How to complete this task | Pictures are not part of the copy. Write out exactly the lines from the line with "Click the favorites star icon" through the end of the entries below.

====== Data for review ======

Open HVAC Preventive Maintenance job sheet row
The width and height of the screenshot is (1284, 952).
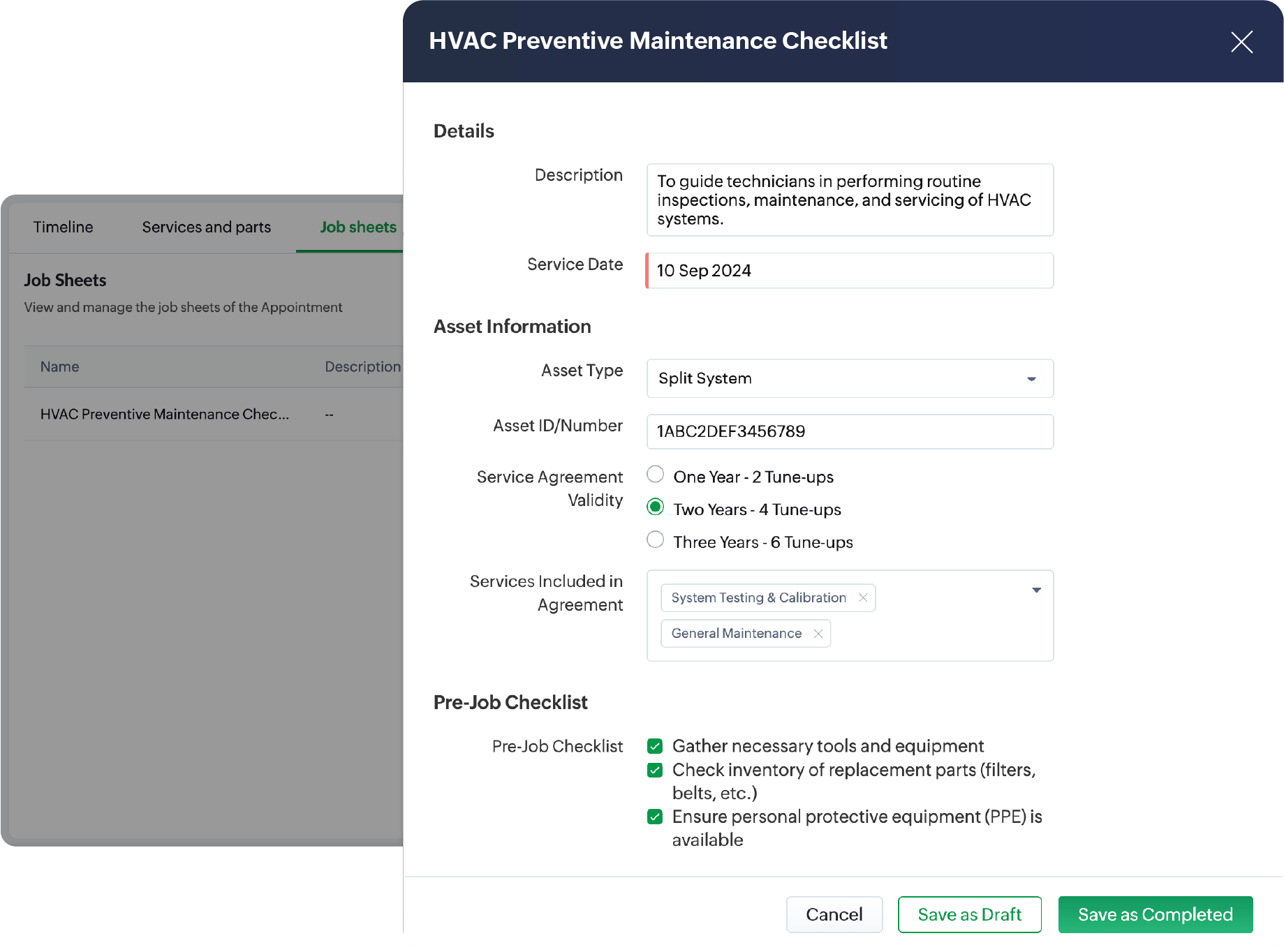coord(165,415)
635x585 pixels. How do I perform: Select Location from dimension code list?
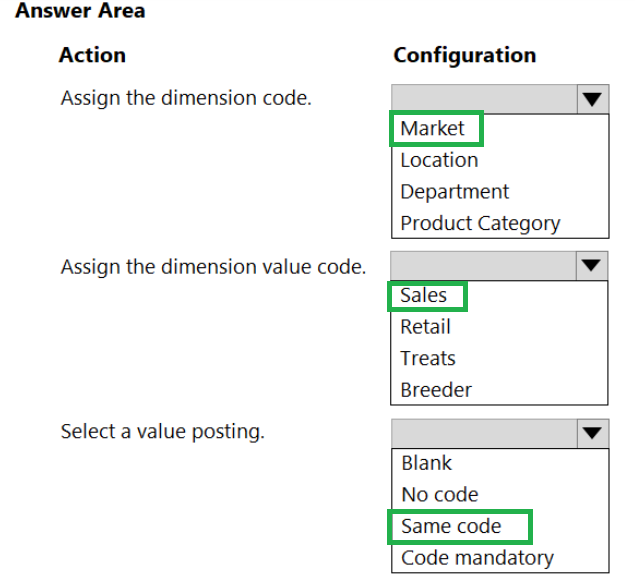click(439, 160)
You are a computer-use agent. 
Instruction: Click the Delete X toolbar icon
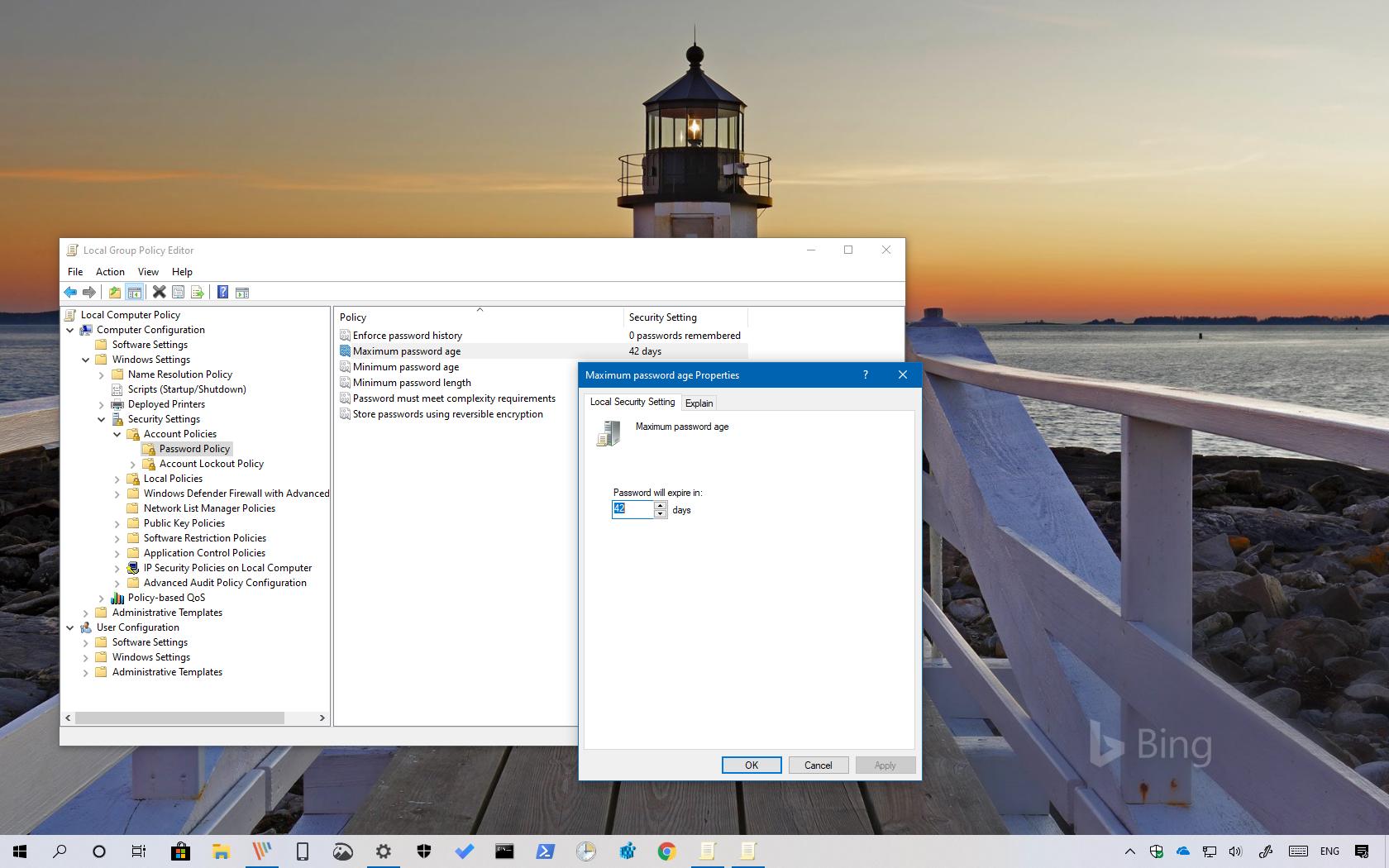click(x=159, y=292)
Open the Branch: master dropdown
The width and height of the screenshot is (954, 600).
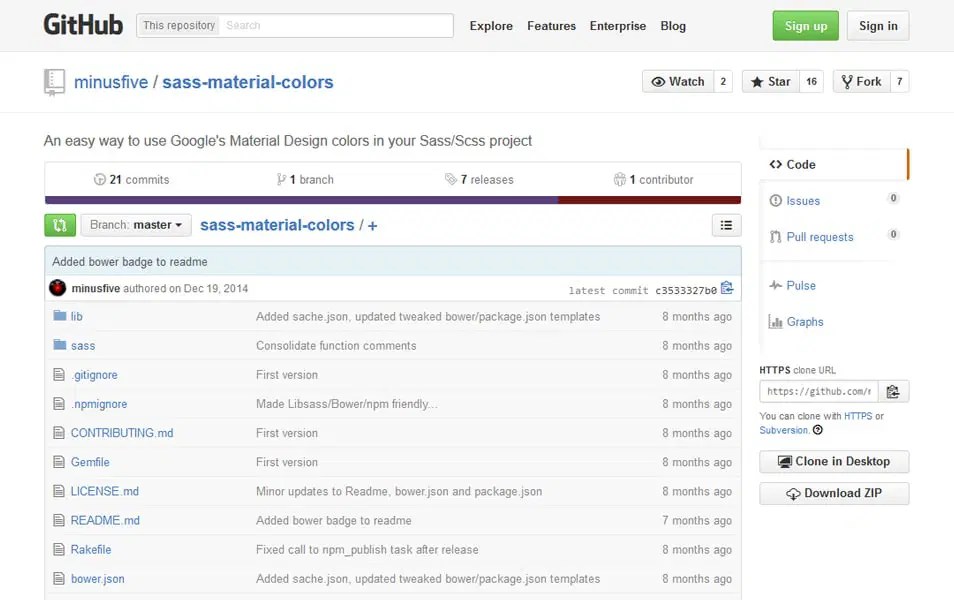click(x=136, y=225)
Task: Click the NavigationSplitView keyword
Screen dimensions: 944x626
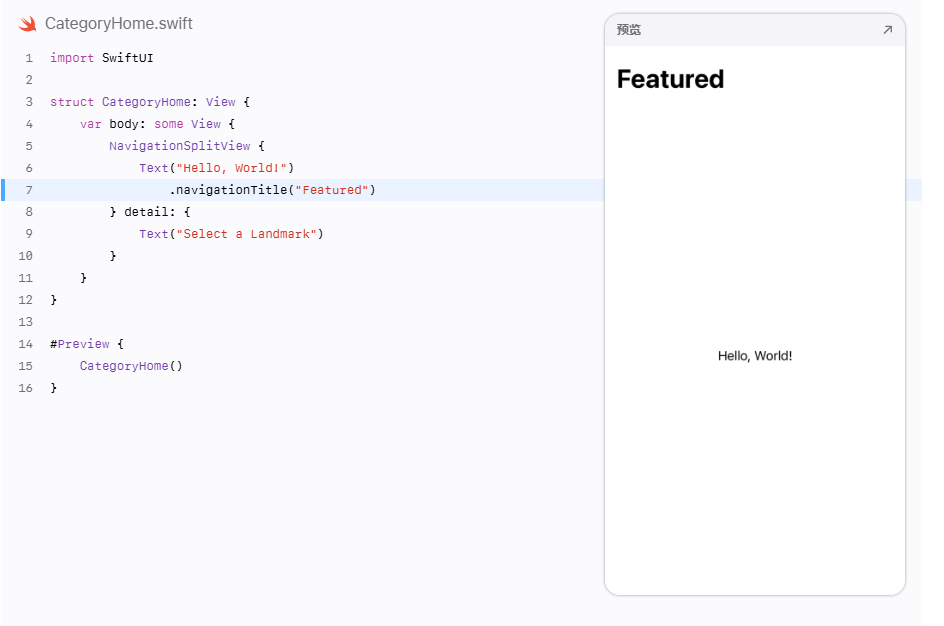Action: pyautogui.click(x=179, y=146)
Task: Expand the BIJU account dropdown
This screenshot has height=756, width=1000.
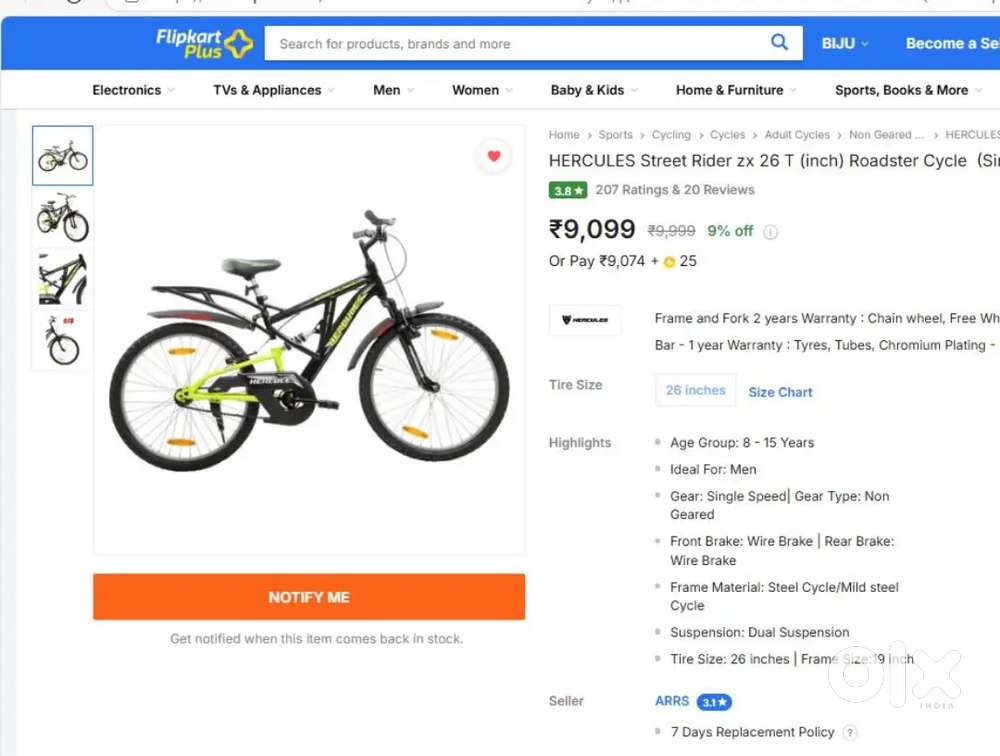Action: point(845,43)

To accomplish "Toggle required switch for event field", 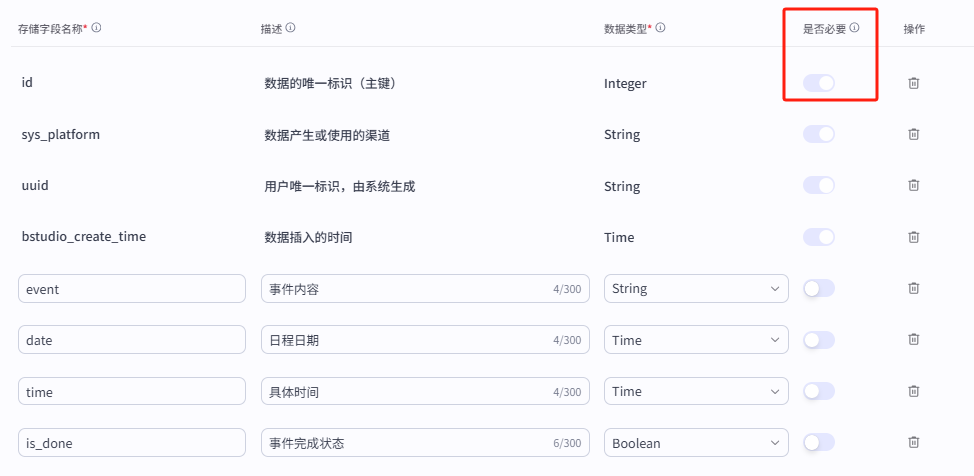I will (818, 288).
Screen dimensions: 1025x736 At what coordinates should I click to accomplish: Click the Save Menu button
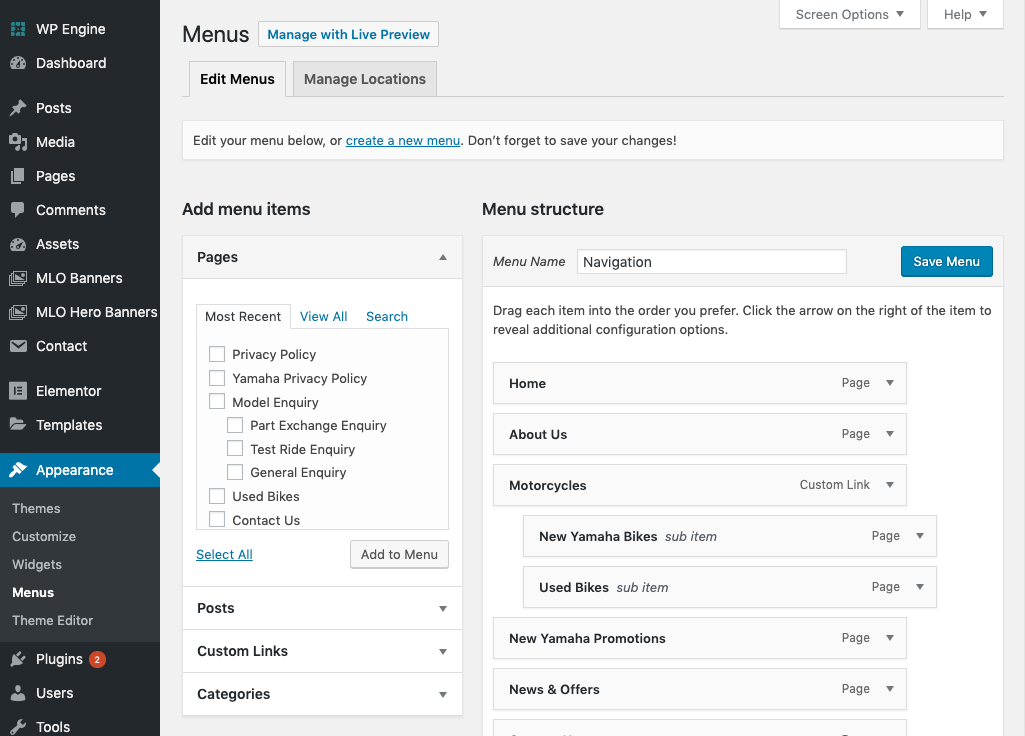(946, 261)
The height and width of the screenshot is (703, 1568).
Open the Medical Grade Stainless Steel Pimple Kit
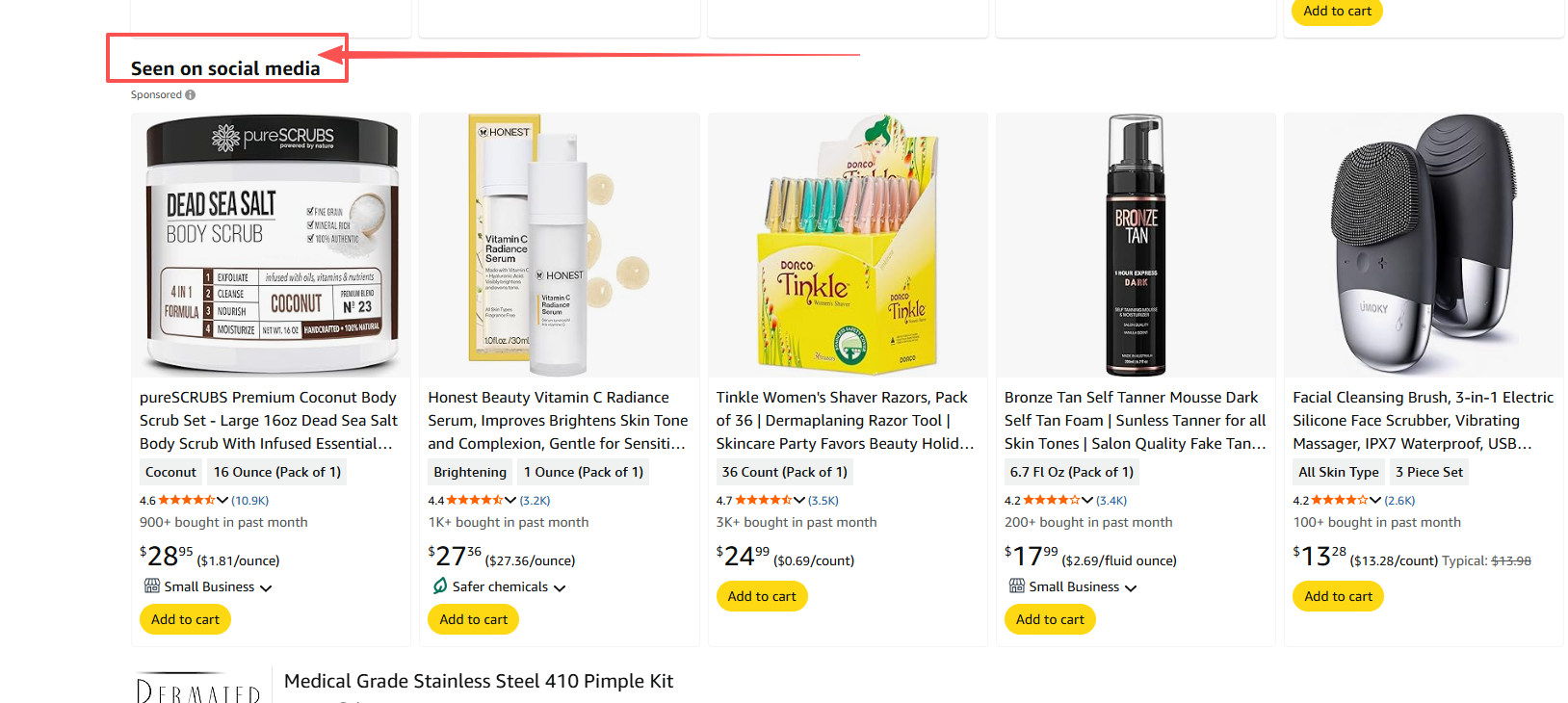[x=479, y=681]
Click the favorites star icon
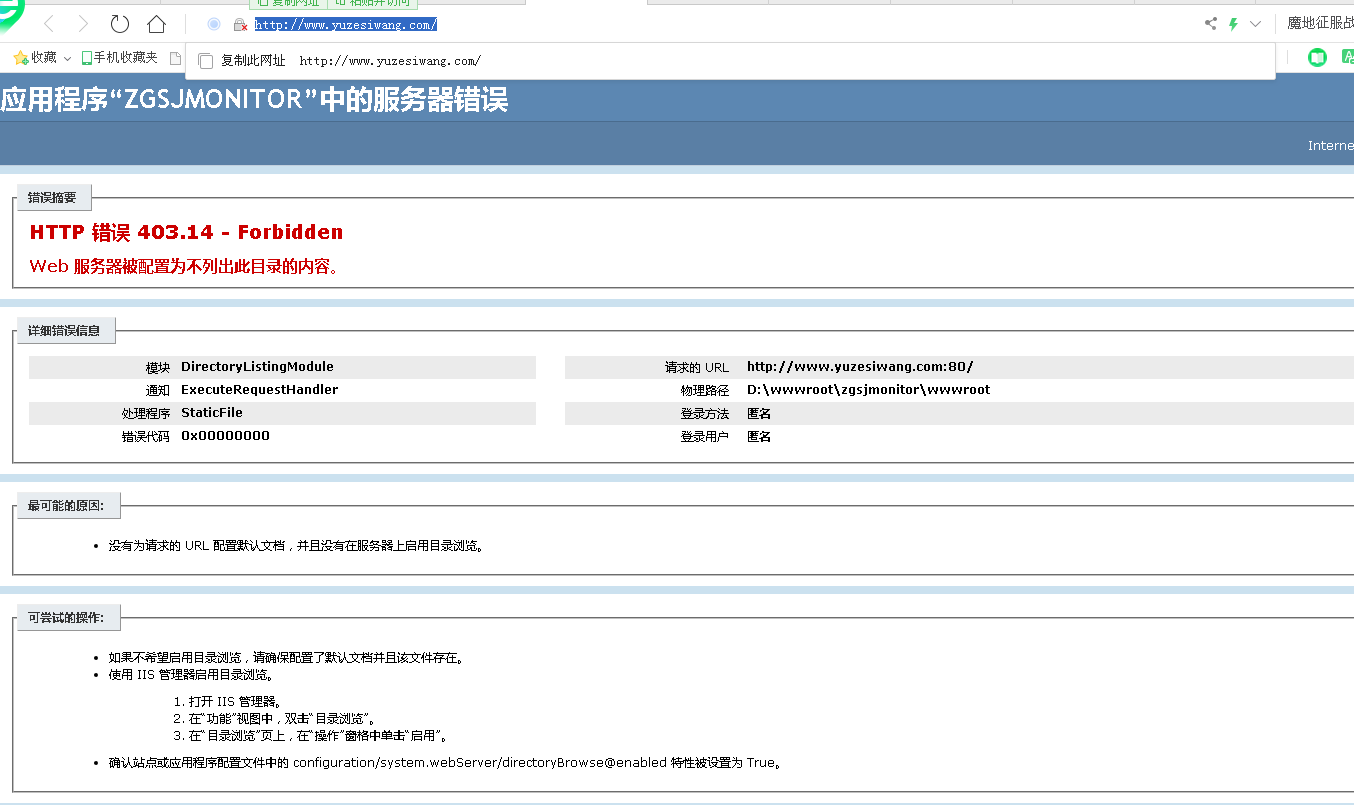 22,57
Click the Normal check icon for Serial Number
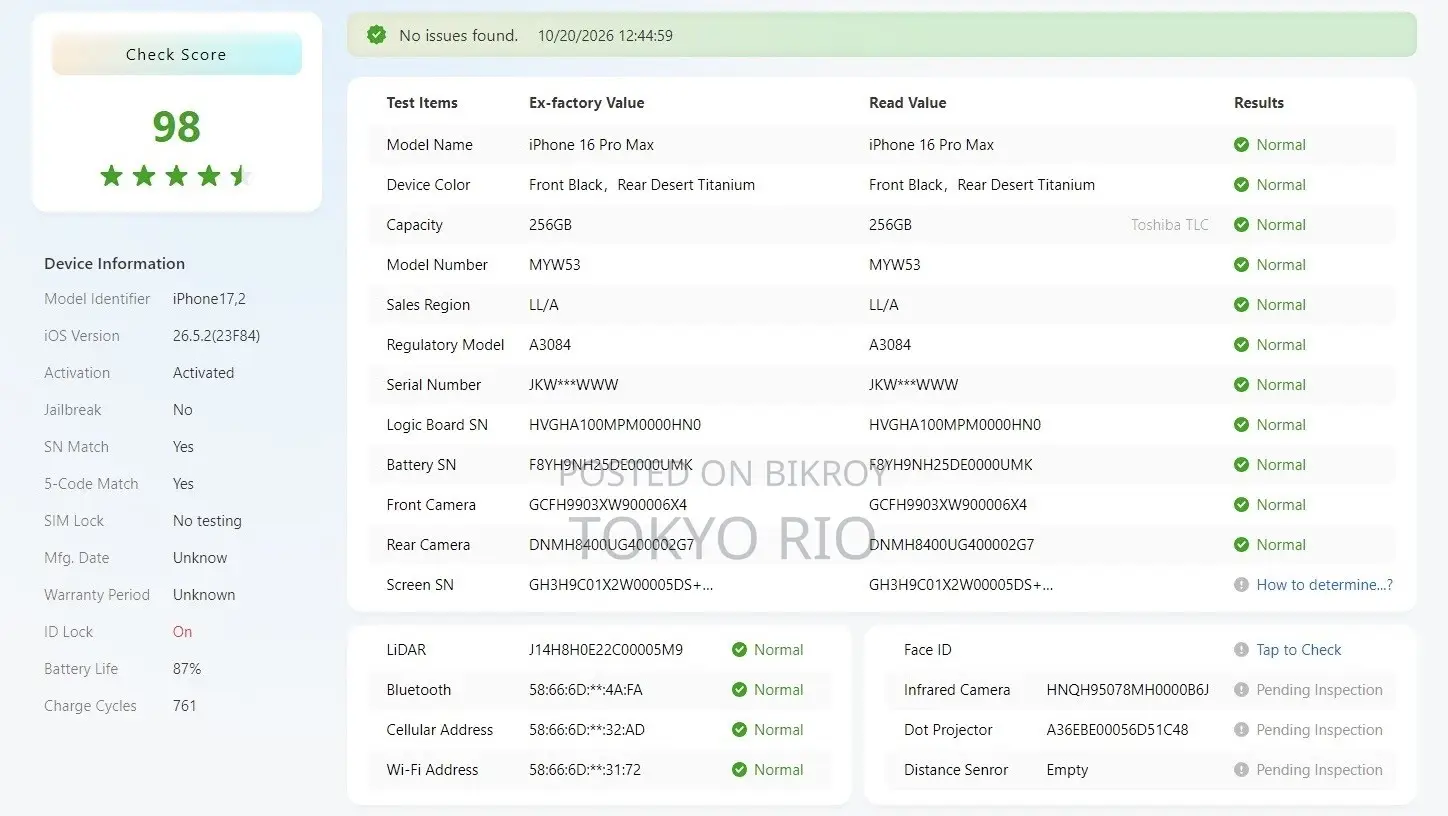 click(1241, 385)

======

Your response |
Click the favorites star icon
 22,57
Click the Normal check icon for Serial Number
 click(1241, 385)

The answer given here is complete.